▸ Data extracts
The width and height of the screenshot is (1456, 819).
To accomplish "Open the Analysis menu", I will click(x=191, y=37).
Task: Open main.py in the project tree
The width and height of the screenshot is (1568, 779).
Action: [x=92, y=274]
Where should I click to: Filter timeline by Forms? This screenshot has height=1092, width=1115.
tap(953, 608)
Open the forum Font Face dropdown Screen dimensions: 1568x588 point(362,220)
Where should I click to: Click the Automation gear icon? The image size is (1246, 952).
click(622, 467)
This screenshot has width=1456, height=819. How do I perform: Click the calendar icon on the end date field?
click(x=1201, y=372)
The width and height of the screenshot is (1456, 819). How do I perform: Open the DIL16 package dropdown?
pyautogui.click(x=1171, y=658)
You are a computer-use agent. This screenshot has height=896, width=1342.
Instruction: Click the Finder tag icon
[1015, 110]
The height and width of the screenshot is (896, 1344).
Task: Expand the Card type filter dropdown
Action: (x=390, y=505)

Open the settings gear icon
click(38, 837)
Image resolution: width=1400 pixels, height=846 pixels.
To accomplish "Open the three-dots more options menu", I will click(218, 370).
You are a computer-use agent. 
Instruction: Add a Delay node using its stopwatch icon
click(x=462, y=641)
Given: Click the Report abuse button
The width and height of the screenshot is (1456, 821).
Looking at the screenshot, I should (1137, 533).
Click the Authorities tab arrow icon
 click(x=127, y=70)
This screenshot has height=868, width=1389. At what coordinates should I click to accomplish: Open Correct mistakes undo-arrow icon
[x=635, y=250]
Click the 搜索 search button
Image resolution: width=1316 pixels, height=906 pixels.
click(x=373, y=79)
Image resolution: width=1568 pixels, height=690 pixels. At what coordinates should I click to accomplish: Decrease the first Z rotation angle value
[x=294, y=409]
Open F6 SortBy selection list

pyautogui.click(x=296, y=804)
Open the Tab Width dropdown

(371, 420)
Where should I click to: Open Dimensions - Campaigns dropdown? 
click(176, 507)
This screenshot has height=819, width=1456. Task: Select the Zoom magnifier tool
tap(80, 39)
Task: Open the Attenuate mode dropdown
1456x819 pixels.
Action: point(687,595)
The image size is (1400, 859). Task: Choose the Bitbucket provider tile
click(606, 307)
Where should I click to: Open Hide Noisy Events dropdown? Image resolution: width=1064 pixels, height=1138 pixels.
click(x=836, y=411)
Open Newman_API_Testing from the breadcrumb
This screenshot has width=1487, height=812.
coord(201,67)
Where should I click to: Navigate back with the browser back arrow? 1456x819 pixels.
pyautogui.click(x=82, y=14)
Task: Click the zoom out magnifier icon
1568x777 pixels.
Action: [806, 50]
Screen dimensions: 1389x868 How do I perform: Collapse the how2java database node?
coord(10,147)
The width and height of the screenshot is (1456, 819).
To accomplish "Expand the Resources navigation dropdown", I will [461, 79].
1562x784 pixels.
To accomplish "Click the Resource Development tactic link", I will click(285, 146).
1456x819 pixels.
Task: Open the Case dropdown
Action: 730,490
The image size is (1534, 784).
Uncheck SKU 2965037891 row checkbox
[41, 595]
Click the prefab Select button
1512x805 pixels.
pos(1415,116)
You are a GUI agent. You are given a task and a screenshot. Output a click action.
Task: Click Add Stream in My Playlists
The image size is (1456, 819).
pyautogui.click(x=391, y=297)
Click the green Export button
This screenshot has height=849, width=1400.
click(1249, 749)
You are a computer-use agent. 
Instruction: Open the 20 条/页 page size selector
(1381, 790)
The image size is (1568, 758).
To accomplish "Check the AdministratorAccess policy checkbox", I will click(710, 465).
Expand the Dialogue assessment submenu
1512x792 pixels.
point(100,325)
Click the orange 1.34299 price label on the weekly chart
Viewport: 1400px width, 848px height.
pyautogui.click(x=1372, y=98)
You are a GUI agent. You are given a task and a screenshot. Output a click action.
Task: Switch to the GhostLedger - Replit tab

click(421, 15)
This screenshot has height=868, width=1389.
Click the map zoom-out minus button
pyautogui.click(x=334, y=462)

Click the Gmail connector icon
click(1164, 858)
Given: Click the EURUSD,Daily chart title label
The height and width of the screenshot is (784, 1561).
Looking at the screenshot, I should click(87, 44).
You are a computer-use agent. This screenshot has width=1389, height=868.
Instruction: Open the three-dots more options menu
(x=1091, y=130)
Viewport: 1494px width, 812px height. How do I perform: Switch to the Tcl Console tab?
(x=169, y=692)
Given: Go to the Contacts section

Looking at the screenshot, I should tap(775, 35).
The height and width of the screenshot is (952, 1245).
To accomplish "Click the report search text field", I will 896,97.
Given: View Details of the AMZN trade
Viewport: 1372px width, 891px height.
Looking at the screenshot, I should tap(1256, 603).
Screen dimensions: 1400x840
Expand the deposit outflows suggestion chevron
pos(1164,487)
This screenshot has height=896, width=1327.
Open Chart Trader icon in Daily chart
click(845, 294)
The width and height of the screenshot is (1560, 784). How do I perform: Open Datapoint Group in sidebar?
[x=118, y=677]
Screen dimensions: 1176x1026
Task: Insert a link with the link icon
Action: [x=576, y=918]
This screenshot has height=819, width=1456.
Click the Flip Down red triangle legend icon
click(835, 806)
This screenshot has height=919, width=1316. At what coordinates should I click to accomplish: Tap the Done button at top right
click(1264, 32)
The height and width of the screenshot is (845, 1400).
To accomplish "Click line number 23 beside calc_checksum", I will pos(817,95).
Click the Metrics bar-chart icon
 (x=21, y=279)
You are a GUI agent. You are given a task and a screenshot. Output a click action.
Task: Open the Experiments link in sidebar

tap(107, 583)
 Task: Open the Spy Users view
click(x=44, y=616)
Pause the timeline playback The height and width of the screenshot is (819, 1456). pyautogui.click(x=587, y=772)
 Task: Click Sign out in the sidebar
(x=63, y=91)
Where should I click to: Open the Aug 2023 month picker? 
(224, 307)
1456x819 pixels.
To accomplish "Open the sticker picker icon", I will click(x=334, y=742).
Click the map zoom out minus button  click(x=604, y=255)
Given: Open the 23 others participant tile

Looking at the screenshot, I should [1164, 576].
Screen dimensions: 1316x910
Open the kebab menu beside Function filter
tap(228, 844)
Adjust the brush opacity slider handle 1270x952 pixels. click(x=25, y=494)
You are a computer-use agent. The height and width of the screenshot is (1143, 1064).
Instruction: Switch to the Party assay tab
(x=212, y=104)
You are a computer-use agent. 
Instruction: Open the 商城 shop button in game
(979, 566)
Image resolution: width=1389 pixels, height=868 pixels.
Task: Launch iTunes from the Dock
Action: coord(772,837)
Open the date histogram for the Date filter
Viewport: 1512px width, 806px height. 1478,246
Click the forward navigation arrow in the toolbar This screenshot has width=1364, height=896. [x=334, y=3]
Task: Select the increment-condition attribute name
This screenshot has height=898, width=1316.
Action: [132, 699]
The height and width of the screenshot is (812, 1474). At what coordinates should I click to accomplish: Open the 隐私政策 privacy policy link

▸ Exercise requirements
In the data above, repeat exactly each line from the first through the line that contains "Image resolution: width=1400", and give nothing else.

▸ Response area
The width and height of the screenshot is (1456, 819).
To accomplish "Open the Analysis menu", I will click(x=191, y=37).
Task: Open main.py in the project tree
The width and height of the screenshot is (1568, 779).
Action: [x=92, y=274]
Where should I click to: Filter timeline by Forms? This screenshot has height=1092, width=1115.
tap(953, 608)
Open the forum Font Face dropdown Screen dimensions: 1568x588 point(362,220)
Where should I click to: Click the Automation gear icon? The image size is (1246, 952).
click(622, 467)
This screenshot has width=1456, height=819. How do I perform: Click the calendar icon on the end date field?
click(x=1201, y=372)
The width and height of the screenshot is (1456, 819). How do I perform: Open the DIL16 package dropdown?
pyautogui.click(x=1171, y=658)
You are a computer-use agent. This screenshot has height=896, width=1342.
Instruction: Click the Finder tag icon
[1015, 110]
The height and width of the screenshot is (896, 1344).
Task: Expand the Card type filter dropdown
Action: (x=390, y=505)

Open the settings gear icon
click(38, 837)
Image resolution: width=1400 pixels, height=846 pixels.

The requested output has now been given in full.